Rocky Mountain Med. Mgmt., LLC v. LHP Hosp. Group, Inc. (Summary)

TORTIOUS INTERFERENCE/ANTITRUST

Rocky Mountain Med. Mgmt., LLC v. LHP Hosp. Group, Inc., No. 4:13-cv-00064-EJL (D. Idaho Sept. 30, 2013)

fulltextThe United States District Court for the District of Idaho granted in part and denied in part a hospital’s motion to dismiss the tortious interference and antitrust claims of a consultant who sold his surgery center to a hospital.

The consultant owned a surgery center and a consulting company.  The hospital bought the surgery center and employed the consultant.  The consultant terminated his employment after a few years, and shortly thereafter, began pursuing the development of a new surgery center that would compete with the hospital.  The consultant contacted an anesthesia group that held an exclusive contract with the hospital to provide services at the new surgery center.  The anesthesia group also had a contract with the consultant’s consulting company in which the consulting company provided practice management and billing services to the group.  The hospital allegedly told the anesthesia group that it would terminate the exclusive contract it had with the hospital if the group did not terminate its contract with the consulting company.  Subsequently, the anesthesia group terminated its agreement with the consulting company.

The district court first examined the three tortious interference claims.  The court dismissed the tortious interference of a contract claim because the contract between the anesthesia group and the consulting company contained an “at-will” termination provision.  Thus, the termination of the contract itself cannot be considered a breach without other facts to support a breach of the covenant of good faith and fair dealing.  The court then turned to the intentional interference with prospective economic advantage claim, relative to the development of the new surgery center.  The court did not dismiss this claim, finding that it was reasonable to infer that the consultant was delayed in developing the surgery center because he lost revenue when the anesthesia group terminated the contract with the consulting company.  Finally, the court addressed the intentional interference with prospective economic advantage claim, relative to the termination of the contract between the anesthesia group and the consulting company.  The court did not dismiss this claim, rejecting the hospital’s argument that it was pursuing the legitimate purpose of attempting to eliminate a potential competitor.  The court found that the consulting company was not in competition with the hospital or its surgery center, so the hospital’s interference with the contract between the anesthesia group and the consulting company was not in pursuit of a legitimate business interest.
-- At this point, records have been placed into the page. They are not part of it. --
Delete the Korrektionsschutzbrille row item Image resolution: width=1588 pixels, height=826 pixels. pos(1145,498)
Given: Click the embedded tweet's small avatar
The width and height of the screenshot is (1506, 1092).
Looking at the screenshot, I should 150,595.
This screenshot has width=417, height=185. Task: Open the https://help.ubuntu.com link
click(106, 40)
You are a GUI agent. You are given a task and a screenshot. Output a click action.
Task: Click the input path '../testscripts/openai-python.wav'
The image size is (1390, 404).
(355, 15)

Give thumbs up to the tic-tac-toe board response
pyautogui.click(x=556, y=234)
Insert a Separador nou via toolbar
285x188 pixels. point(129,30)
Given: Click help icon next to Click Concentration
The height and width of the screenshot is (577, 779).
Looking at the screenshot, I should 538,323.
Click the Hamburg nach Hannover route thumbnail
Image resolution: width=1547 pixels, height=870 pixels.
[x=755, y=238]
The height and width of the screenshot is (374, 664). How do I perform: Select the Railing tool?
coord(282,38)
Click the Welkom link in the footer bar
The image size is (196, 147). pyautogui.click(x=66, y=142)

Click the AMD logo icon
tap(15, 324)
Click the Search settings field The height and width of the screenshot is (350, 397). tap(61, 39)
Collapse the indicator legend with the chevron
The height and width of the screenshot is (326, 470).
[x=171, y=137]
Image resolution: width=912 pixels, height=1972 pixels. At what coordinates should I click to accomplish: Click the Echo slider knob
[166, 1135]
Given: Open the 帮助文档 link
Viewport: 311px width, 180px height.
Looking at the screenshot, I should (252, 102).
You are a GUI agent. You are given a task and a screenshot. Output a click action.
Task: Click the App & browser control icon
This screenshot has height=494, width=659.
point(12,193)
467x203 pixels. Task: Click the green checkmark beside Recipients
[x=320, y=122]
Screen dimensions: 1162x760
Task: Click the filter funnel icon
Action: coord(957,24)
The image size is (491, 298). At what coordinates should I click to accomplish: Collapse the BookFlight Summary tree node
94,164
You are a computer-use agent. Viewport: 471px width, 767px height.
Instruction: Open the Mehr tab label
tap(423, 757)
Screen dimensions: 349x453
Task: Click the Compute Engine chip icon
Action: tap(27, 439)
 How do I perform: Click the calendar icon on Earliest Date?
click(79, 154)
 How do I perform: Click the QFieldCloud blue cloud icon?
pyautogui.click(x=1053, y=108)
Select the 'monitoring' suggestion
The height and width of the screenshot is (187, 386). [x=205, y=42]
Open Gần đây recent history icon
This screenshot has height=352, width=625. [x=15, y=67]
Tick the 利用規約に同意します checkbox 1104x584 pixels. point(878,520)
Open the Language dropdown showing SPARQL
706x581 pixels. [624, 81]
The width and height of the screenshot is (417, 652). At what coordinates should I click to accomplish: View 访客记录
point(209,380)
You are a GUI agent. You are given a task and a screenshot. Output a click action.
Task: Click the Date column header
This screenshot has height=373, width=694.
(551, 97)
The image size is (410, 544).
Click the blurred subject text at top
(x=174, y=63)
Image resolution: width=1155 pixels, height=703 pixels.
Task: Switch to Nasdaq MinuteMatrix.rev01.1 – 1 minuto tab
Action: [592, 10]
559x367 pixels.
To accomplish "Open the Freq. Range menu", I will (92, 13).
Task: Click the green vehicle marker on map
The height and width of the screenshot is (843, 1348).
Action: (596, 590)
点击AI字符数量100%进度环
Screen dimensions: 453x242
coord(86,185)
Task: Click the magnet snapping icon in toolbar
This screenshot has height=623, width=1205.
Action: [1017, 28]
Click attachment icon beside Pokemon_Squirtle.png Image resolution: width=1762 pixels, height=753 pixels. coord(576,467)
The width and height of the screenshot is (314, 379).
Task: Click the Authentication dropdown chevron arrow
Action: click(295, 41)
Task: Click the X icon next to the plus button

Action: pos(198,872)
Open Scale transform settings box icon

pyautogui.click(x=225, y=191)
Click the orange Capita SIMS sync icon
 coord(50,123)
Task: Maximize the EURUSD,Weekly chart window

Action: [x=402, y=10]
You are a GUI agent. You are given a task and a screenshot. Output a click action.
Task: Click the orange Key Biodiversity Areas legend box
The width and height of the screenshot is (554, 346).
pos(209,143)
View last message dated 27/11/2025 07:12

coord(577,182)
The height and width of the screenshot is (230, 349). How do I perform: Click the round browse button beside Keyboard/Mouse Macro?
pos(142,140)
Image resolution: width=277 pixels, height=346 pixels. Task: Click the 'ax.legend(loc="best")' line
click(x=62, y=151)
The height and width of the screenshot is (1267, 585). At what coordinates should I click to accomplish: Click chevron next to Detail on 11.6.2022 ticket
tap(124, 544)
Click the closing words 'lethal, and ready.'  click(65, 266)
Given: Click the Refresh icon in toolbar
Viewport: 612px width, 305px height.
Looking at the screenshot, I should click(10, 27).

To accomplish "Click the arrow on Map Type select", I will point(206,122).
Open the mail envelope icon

The court granted in part and denied in part the hospital’s motion to dismiss the antitrust claims. It dismissed the antitrust claims of the consulting company, holding that it lacked standing because it was not a consumer or participant in the market for surgical services.  However, the court did not dismiss the antitrust claims of the consultant, finding that the consultant was a potential participant in the surgical services market, and noted that he had owned and operated a surgery center in the past.